8.4 What is the best setup for legibility?

The Modus themes can be conceptually simplified as combinations of color values that account for relative luminance and inner harmony. Those qualities do not guarantee that every end-user will have the same experience, due to differences between people, but also because of variances in hardware capabilities and configurations. For the purposes of this document, we may only provide suggestions pertaining to the latter case.

modus-operandi is best used outdoors or in a room that either gets direct sunlight or has plenty of light. Whereas modus-vivendi works better when there is not a lot of sunshine or the room has a source of light that is preferably a faint and/or warm one. It is possible to use modus-operandi at night and modus-vivendi during the day, though that will depend on several variables, such as one’s overall perception of color, the paint on the walls and how that contributes to the impression of lightness in the room, the sense of space within the eye’s peripheral vision, hardware specifications, and environmental factors.

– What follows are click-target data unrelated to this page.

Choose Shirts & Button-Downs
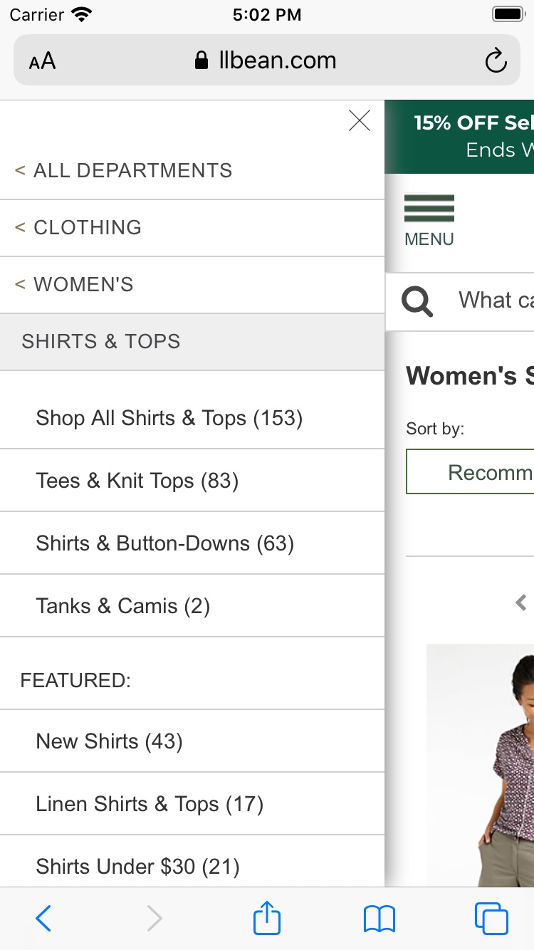 (x=165, y=543)
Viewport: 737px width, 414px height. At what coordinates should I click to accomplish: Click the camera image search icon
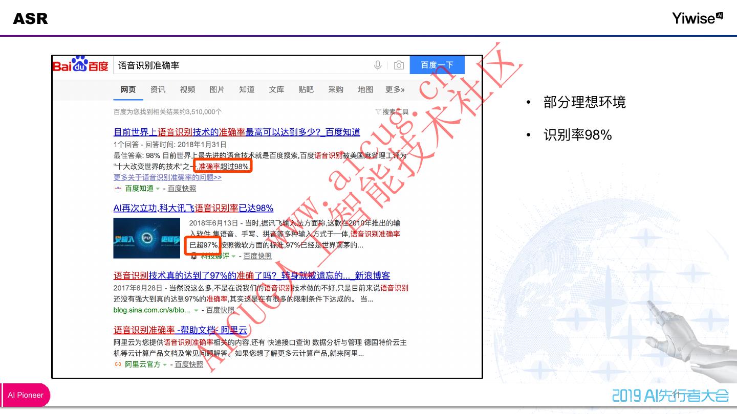point(399,65)
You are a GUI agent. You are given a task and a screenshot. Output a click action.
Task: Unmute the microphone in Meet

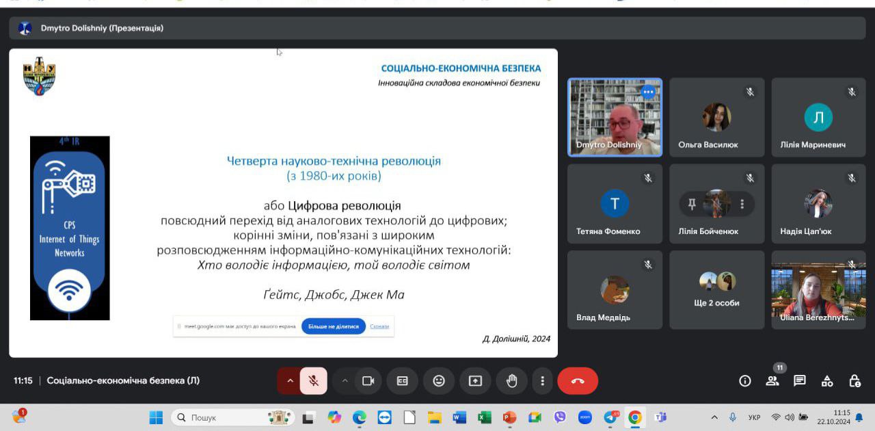tap(314, 381)
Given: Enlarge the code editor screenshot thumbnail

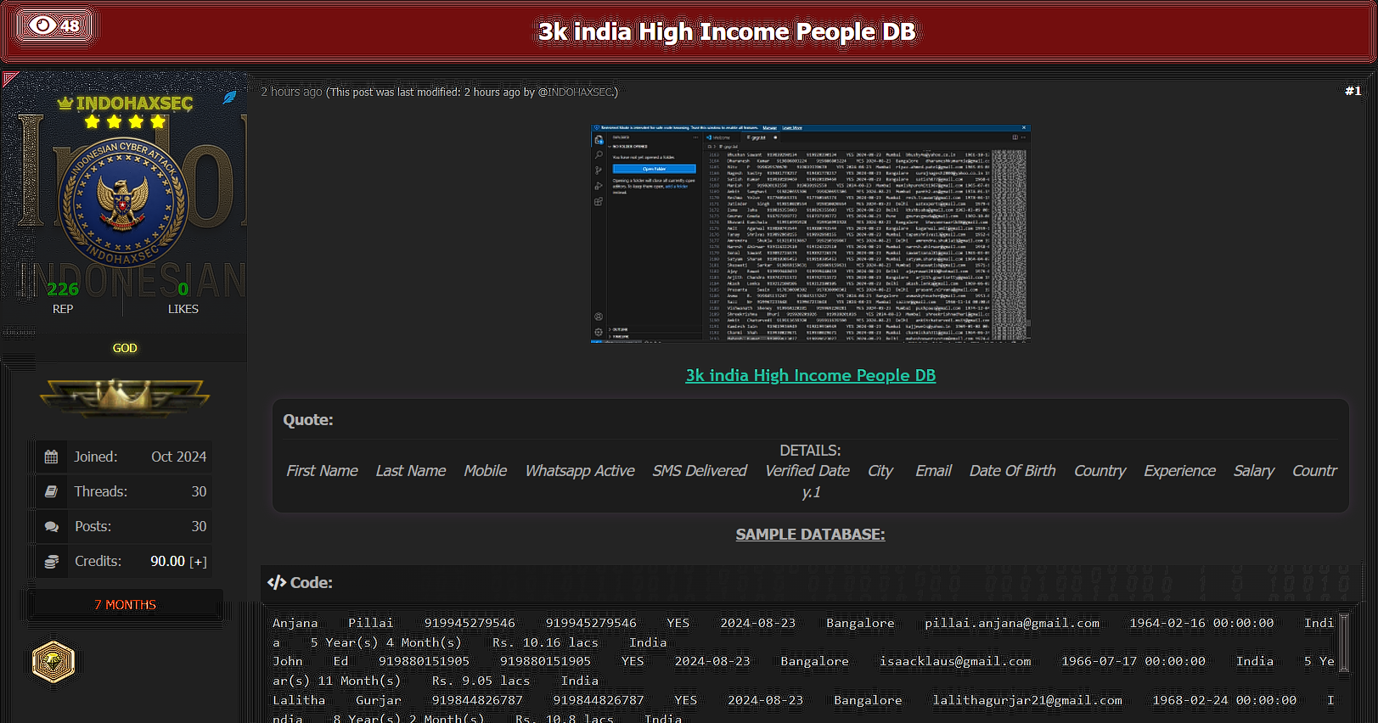Looking at the screenshot, I should coord(810,233).
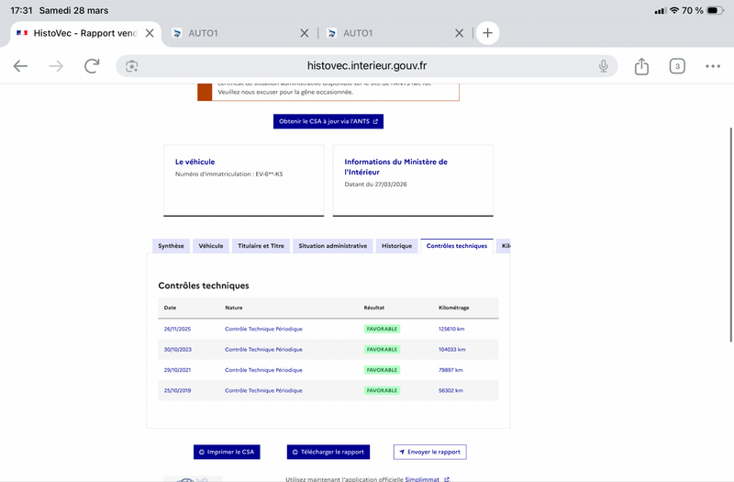
Task: Click Télécharger le rapport button
Action: [x=328, y=452]
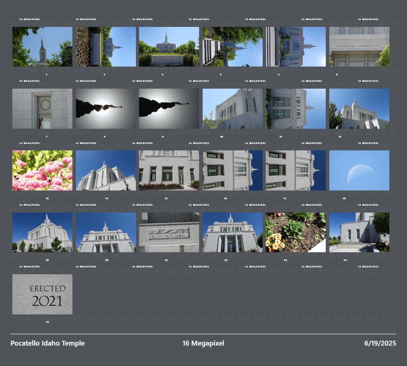The height and width of the screenshot is (366, 407).
Task: Open the pink flowers photo thumbnail
Action: click(42, 170)
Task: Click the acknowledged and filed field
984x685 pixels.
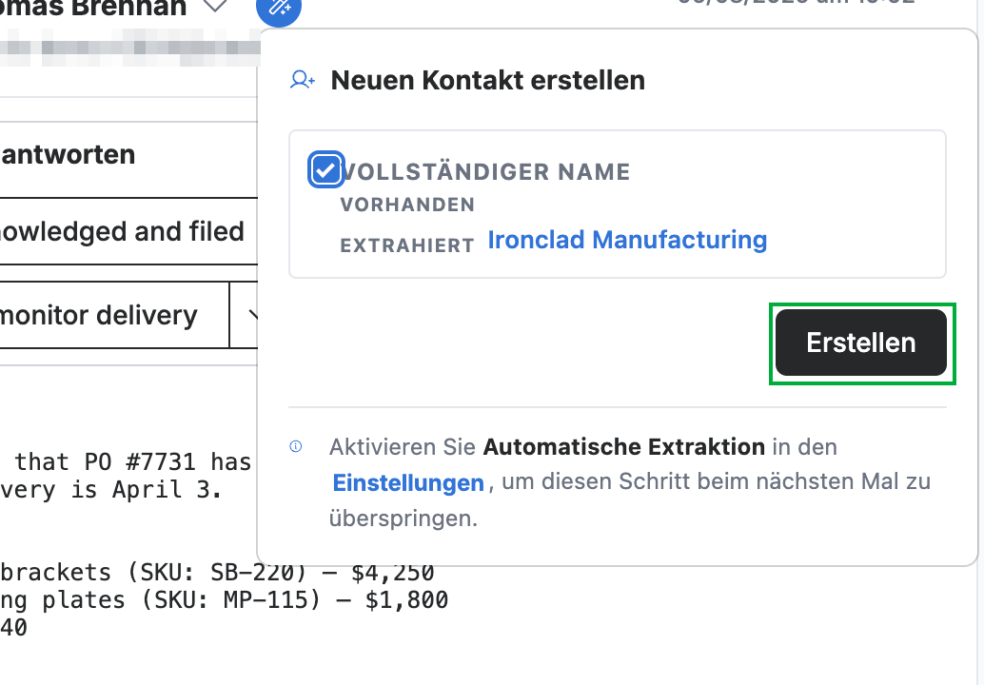Action: (128, 231)
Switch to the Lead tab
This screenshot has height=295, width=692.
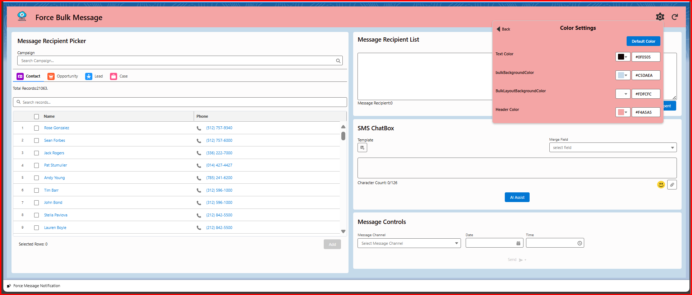(94, 76)
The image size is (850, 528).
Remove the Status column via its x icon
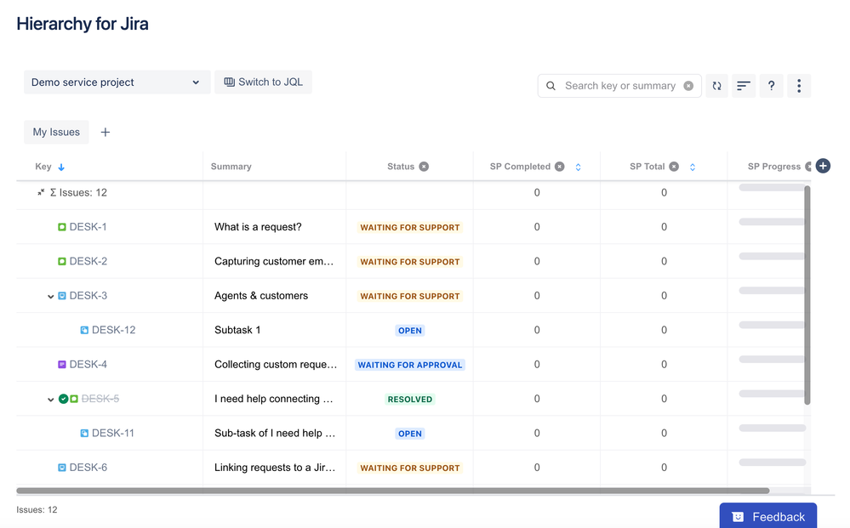click(x=424, y=167)
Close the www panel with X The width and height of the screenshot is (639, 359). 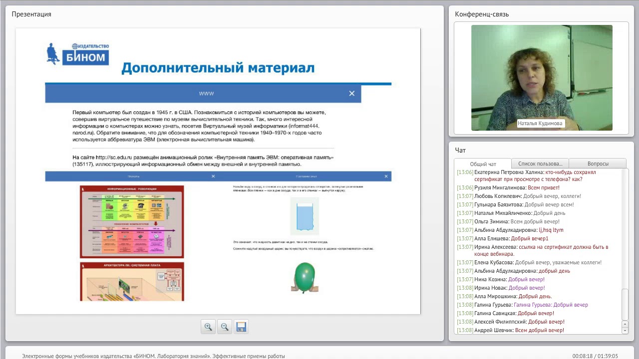pyautogui.click(x=352, y=93)
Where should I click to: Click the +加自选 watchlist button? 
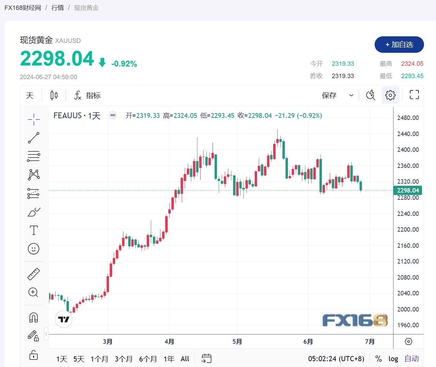pos(399,45)
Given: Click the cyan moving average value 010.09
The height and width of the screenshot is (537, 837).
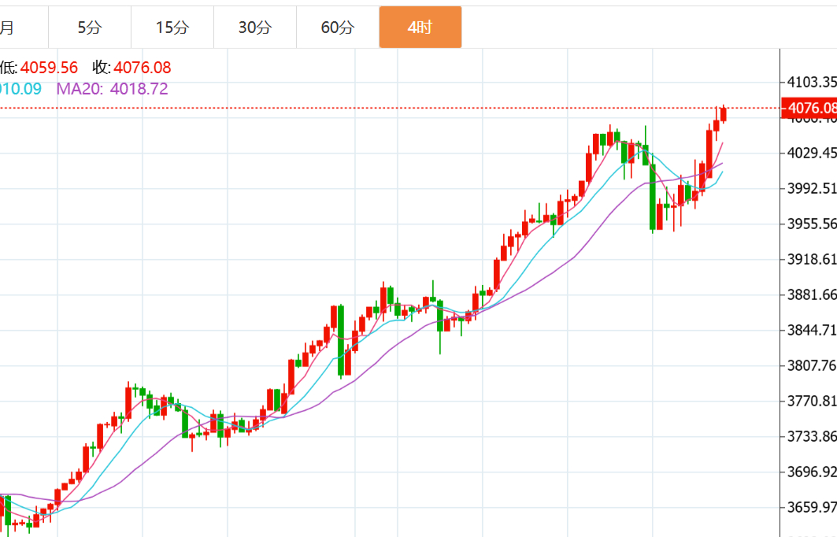Looking at the screenshot, I should (20, 89).
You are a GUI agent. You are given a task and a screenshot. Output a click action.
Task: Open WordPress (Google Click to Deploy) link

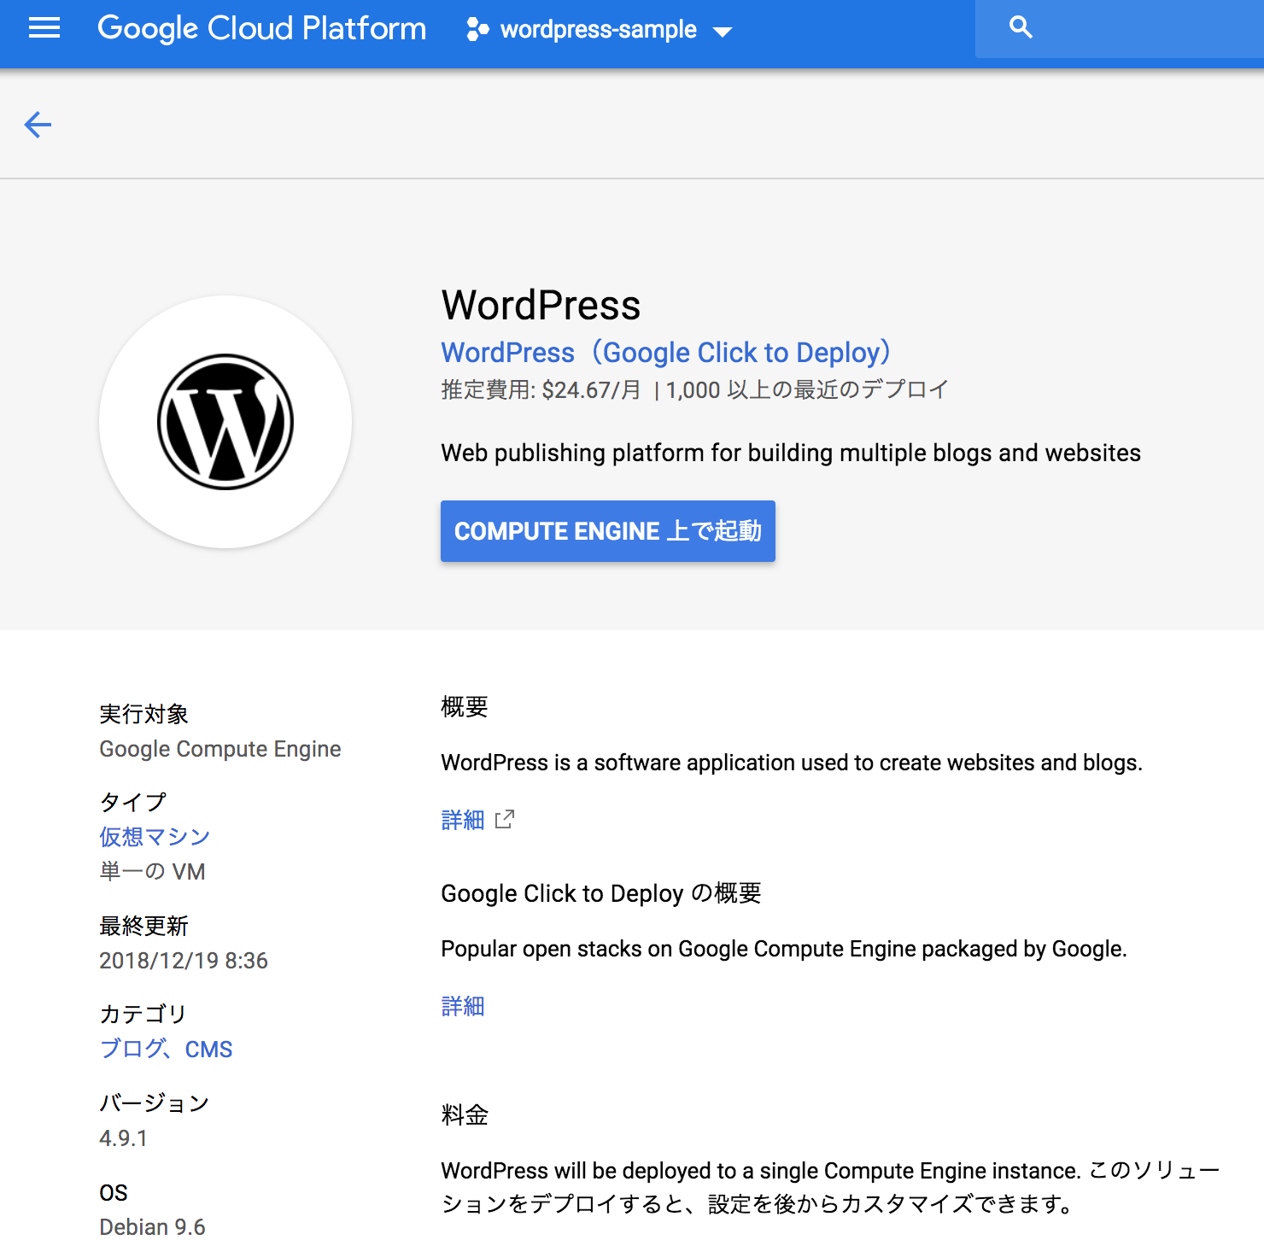pos(666,353)
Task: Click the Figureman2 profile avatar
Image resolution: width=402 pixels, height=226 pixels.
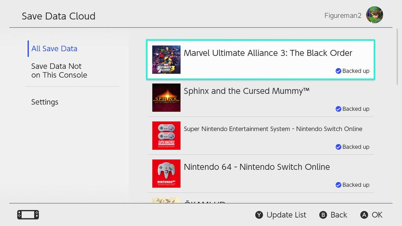Action: point(374,15)
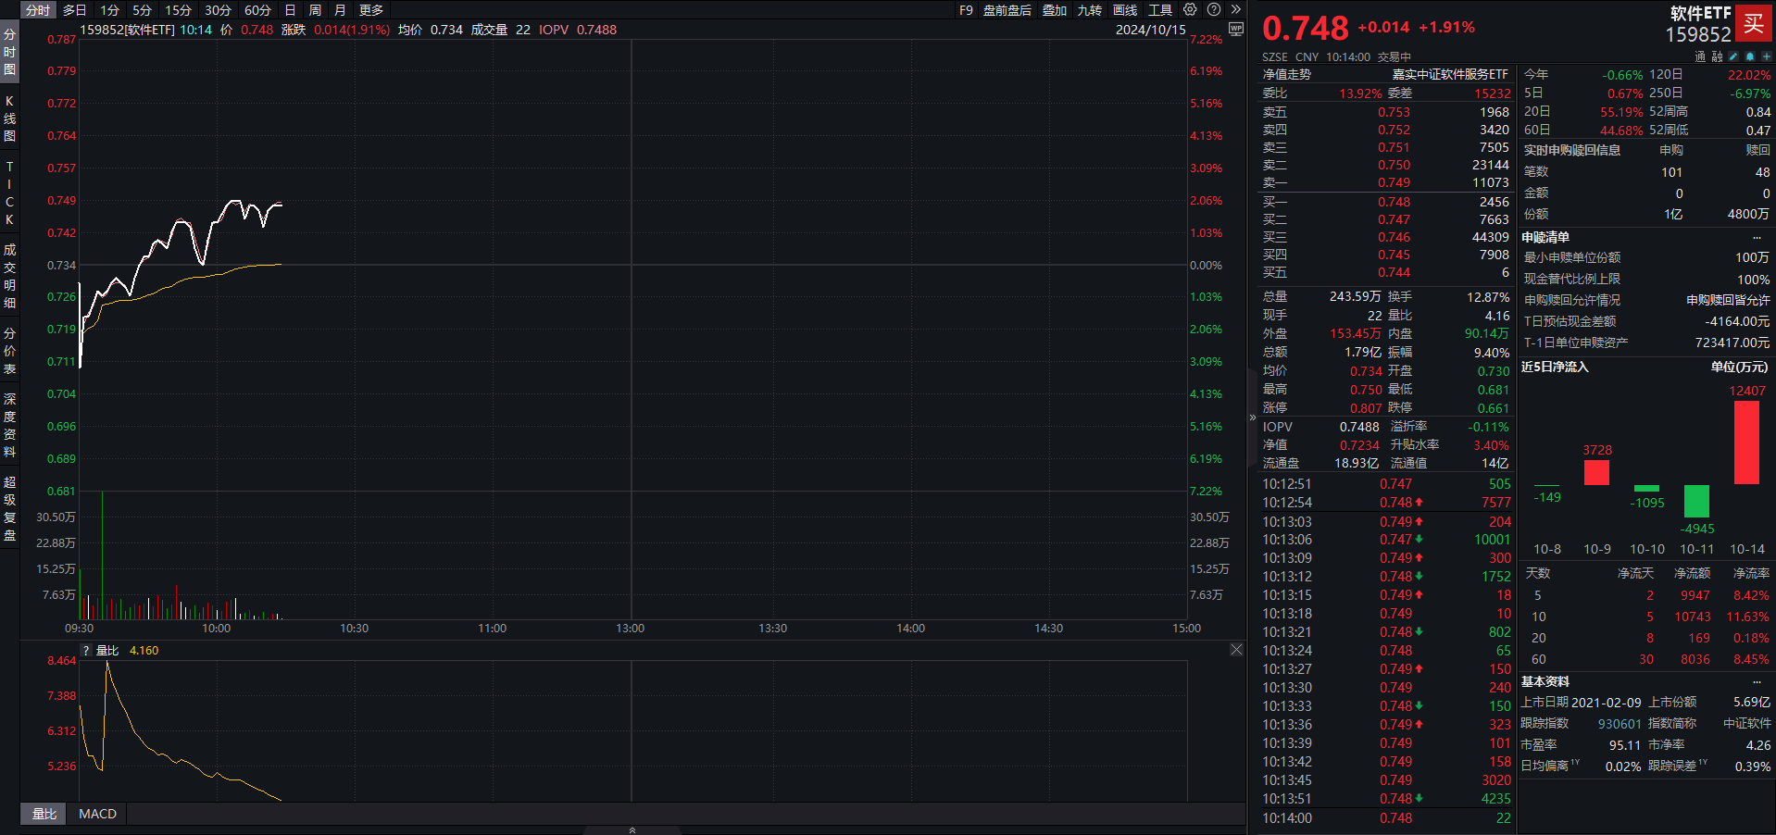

In general, an additional source of light other than that of the monitor can help reduce eye strain: the eyes are more relaxed when they do not have to focus on one point to gather light.

The monitor’s display settings must be accounted for. Gamma values, in particular, need to be calibrated to neither amplify nor distort the perception of black. Same principle for sharpness, brightness, and contrast as determined by the hardware, which all have an effect on how text is read on the screen.

There are software level methods on offer, such as the XrandR utility for the X Window System (X.org), which can make gamma corrections for each of the three channels of light (red, green, blue). For example:

xrandr --output LVDS1 --brightness 1.0 --gamma 0.76:0.75:0.68

Typography is another variable. Some font families are blurry at small point sizes. Others may have a regular weight that is lighter (thinner) than that of their peers which may, under certain circumstances, cause a halo effect around each glyph.

The gist is that legibility cannot be fully solved at the theme level. The color combinations may have been optimized for accessibility, though the remaining contributing factors in each case need to be considered in full.